Lazarus opened the bedroom door very quietly, looked in, looked inquiringly at his daughter Elf-a strikingly beautiful middle-aged woman with flaming red curls shot slightly with gray. She said, "Come in, Papa; Mama's awake."

She stood up to leave, taking with her a supper tray.

He glanced at it, subtracted in his mind what was still on it from what he had seen leave the kitchen on it-got a sum which was too near zero to please him. But he said nothing, simply went to the bedside, smiled down at his wife. Dora smiled back. He leaned over and kissed her, then sat down where Elf had been. "How is my darling?"

"Just fine, Woodrow. Ginny-no, Elf. Elf brought me the tastiest supper. I enjoyed it so much. But I asked her to put my rubies on me before she fed me--did you notice?'

"Of course I did, beautiful. When did Rangy Lil ever eat supper without her rubies?"
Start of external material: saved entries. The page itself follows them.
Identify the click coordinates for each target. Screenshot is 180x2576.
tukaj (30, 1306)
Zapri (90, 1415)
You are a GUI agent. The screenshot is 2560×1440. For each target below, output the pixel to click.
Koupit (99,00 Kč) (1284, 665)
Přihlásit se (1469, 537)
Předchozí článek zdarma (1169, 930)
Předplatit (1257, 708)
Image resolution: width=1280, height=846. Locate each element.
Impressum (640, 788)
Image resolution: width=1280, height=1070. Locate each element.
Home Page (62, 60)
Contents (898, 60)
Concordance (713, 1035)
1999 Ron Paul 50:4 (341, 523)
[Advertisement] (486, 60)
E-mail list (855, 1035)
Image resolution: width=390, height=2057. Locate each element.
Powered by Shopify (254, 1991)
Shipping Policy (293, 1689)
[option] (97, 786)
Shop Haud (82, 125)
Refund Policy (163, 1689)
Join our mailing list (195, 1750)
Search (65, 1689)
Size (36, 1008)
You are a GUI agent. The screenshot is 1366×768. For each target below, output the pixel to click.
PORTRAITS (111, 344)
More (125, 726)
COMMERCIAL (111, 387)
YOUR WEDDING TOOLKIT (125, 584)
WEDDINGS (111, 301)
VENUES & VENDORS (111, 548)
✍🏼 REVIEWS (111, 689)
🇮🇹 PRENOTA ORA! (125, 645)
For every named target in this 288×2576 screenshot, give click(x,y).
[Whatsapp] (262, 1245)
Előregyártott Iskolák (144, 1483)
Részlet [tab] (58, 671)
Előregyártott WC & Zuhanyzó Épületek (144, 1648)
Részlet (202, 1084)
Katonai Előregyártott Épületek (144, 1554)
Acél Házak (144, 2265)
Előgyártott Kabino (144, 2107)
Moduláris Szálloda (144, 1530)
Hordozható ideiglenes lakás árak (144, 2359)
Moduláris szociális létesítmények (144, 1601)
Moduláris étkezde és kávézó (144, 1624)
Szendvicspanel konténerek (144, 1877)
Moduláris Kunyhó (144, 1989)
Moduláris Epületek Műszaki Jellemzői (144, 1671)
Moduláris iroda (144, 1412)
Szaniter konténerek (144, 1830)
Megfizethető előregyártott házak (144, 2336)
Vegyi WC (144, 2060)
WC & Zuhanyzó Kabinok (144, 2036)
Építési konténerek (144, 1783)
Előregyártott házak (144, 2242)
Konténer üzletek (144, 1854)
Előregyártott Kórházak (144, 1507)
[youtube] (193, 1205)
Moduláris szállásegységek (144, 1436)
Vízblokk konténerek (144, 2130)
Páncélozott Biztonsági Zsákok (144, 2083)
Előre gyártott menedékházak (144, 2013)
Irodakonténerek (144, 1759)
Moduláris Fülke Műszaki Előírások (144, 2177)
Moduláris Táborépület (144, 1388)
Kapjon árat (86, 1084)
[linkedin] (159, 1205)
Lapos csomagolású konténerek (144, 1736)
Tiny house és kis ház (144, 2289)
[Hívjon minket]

She didn't answer, her eyes closed. Lazarus kept quiet, watched her respiration, counted her heartbeats by watching a pulse in her neck.

"Do you hear them, Lazarus?" Her eyes were open again.

"Hear what, Dorable?"

"The wild geese. They must be right, over the house."

"Oh. Yes, certainly."

"They're early this year." That seemed to tire her; she closed her eyes again. He waited.

"Sweetheart? Will you sing 'Buck's Song'?"

"Certainly, 'dorable Dora." Lazarus cleared his throat and started in:


"'There's a schoolhouse

By the pawnshop

Where Dora has her lessons,

"'By the scboolhouse

There's a mule yard

Where Dora's friend Buck lives.'"


She closed her eyes again, so he sang the other verses very softly. But when he finished, she smiled at him. "Thank you, darling; that was lovely. It's always been lovely. But I'm a little tired-if I drop off to sleep, will you still be here?"

"I'll always be here, dearest. You sleep now." She smiled again, and her eyes closed. Presently her breathing grew slower as she slept.

Her breathing stopped.

Lazarus waited a long time before he called in Ginny and Elf.